Return an ordering of the deck that would reveal the cards in increasing order.

The first entry in the answer is considered to be the top of the deck.

Example 1:

Input: [17,13,11,2,3,5,7]
Output: [2,13,3,11,5,17,7]
Explanation: 
We get the deck in the order [17,13,11,2,3,5,7] (this order doesn't matter), and reorder it.
After reordering, the deck starts as [2,13,3,11,5,17,7], where 2 is the top of the deck.
We reveal 2, and move 13 to the bottom.  The deck is now [3,11,5,17,7,13].
We reveal 3, and move 11 to the bottom.  The deck is now [5,17,7,13,11].
We reveal 5, and move 17 to the bottom.  The deck is now [7,13,11,17].
We reveal 7, and move 13 to the bottom.  The deck is now [11,17,13].
We reveal 11, and move 17 to the bottom.  The deck is now [13,17].
We reveal 13, and move 17 to the bottom.  The deck is now [17].
We reveal 17.
Since all the cards revealed are in increasing order, the answer is correct.

Note:

1. 1 <= A.length <= 1000
2. 1 <= A[i] <= 10^6
3. A[i] != A[j] for all i != j

 

class Solution {
public:
    vector<int> deckRevealedIncreasing(vector<int>& deck) {
        int N = deck.size();
        queue<int> q;
        for (int i = 0; i < N; ++i) {
            q.push(i);
        }
        vector<int> ans(N);
        sort(deck.begin(), deck.end());
        for (int card : deck) {
            ans[q.front()] = card;
            if (!q.empty()) {
                q.pop();
                q.push(q.front());
                q.pop();
            }
        }
        return ans;
    }
};

　　

It's very clever to use a queue to simulation the process.

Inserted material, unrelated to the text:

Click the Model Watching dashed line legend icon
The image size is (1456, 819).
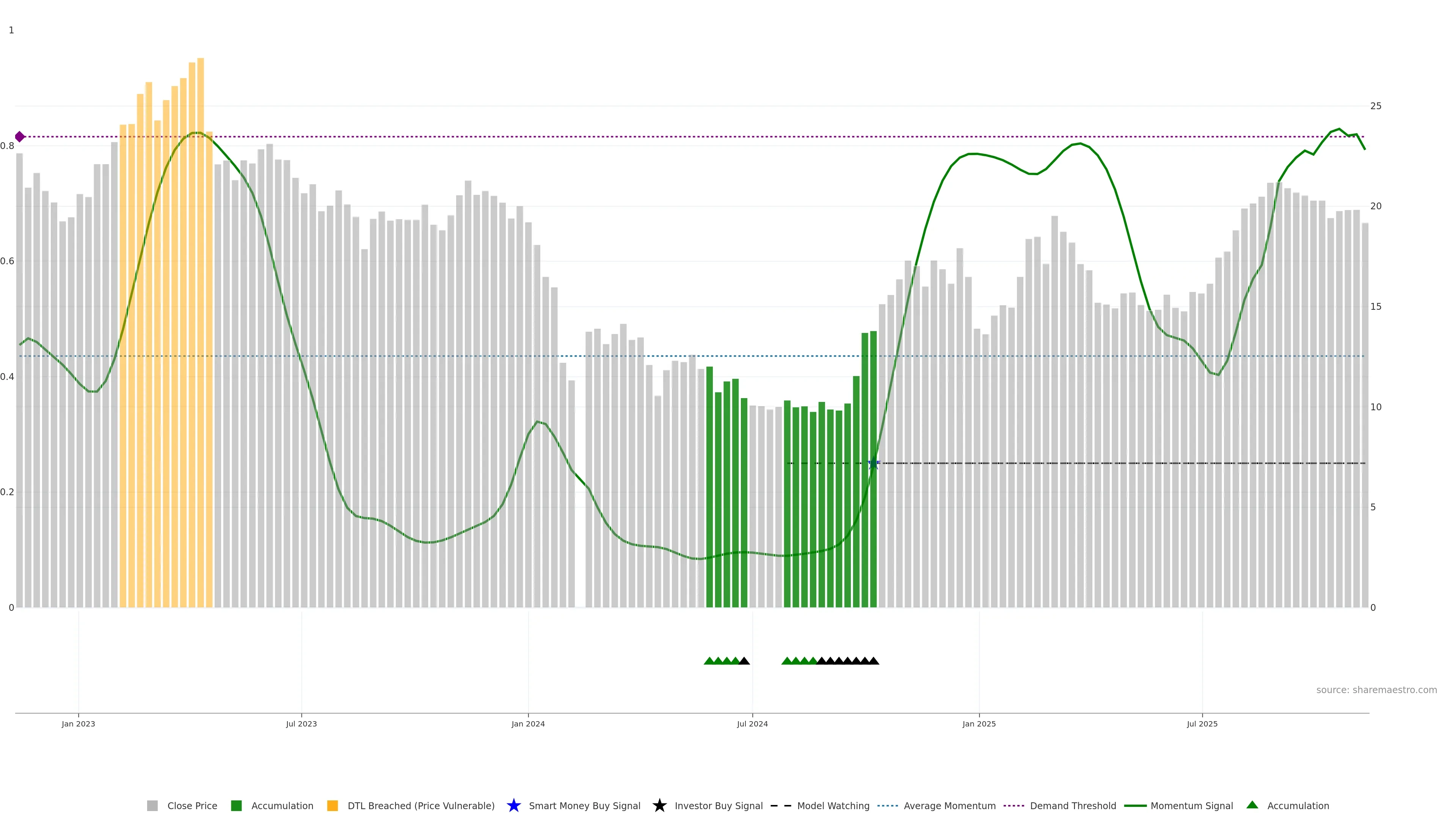click(x=781, y=805)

952. Largest Component Size by Common Factor

Given a non-empty array of unique positive integers A, consider the following graph:

• There are A.length nodes, labelled A[0] to A[A.length - 1];
• There is an edge between A[i] and A[j] if and only if A[i] and A[j] share a common factor greater than 1.

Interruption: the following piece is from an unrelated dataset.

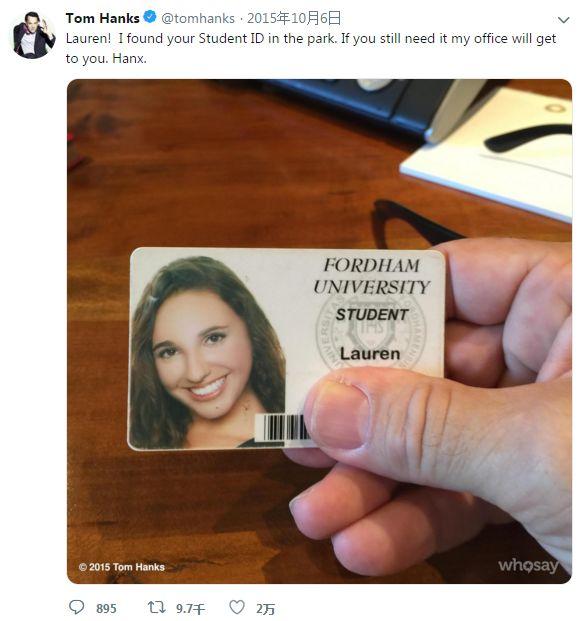Click the Fordham University text in photo
Image resolution: width=582 pixels, height=621 pixels.
point(371,276)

Return the size of the largest connected component in the graph.

Example 1:

Input: [4,6,15,35]
Output: 4

Example 2:

Input: [20,50,9,63]
Output: 2

Example 3:

Input: [2,3,6,7,4,12,21,39]
Output: 8

Note:

1. 1 <= A.length <= 20000
2. 1 <= A[i] <= 100000

class Solution {
    public int largestComponentSize(int[] A) {
        int N = A.length;
        
        ArrayList<Integer>[] factored = new ArrayList[N];
        for (int i = 0; i < N; ++i) {
            factored[i] = new ArrayList<Integer>();
            int d = 2, x = A[i];
            while (d * d <= x) {
                if (x % d == 0) {
                    while (x % d == 0) 
                        x /= d;
                    factored[i].add(d);
                }
                d++;
            }
            if (x > 1 || factored[i].isEmpty())
                factored[i].add(x);
        }
        
        Set<Integer> primes = new HashSet();
        for (List<Integer> facs : factored) 
            for (int x : facs)
                primes.add(x);
        
        int[] primesL = new int[primes.size()];
        int t = 0;
        for (int x : primes)
            primesL[t++] = x;
        
        Map<Integer, Integer> primeToIndex = new HashMap();
        for (int i = 0; i < primesL.length; ++i) {
            primeToIndex.put(primesL[i], i);
        }
        
        DSU dsu = new DSU(primesL.length);
        for (List<Integer> facs : factored)
            for (int x : facs)
                dsu.union(primeToIndex.get(facs.get(0)), primeToIndex.get(x));
        
        int[] count = new int[primesL.length];
        for (List<Integer> facs : factored)
            count[dsu.find(primeToIndex.get(facs.get(0)))]++;
        
        int ans = 0;
        for (int x : count) 
            if (x > ans)
                ans = x;
        return ans;
    }
    
}

class DSU {
    int[] parent;
    public DSU(int N) {
        parent = new int[N];
        for (int i = 0; i < N; ++i) {
            parent[i] = i;
        }
    }
    
    public int find(int x) {
        if (parent[x] != x) 
            parent[x] = find(parent[x]);
        return parent[x];
    }
    
    public void union(int x, int y) {
        parent[find(x)] = find(y);
    }
}

　　

To be honset, I can't understand it.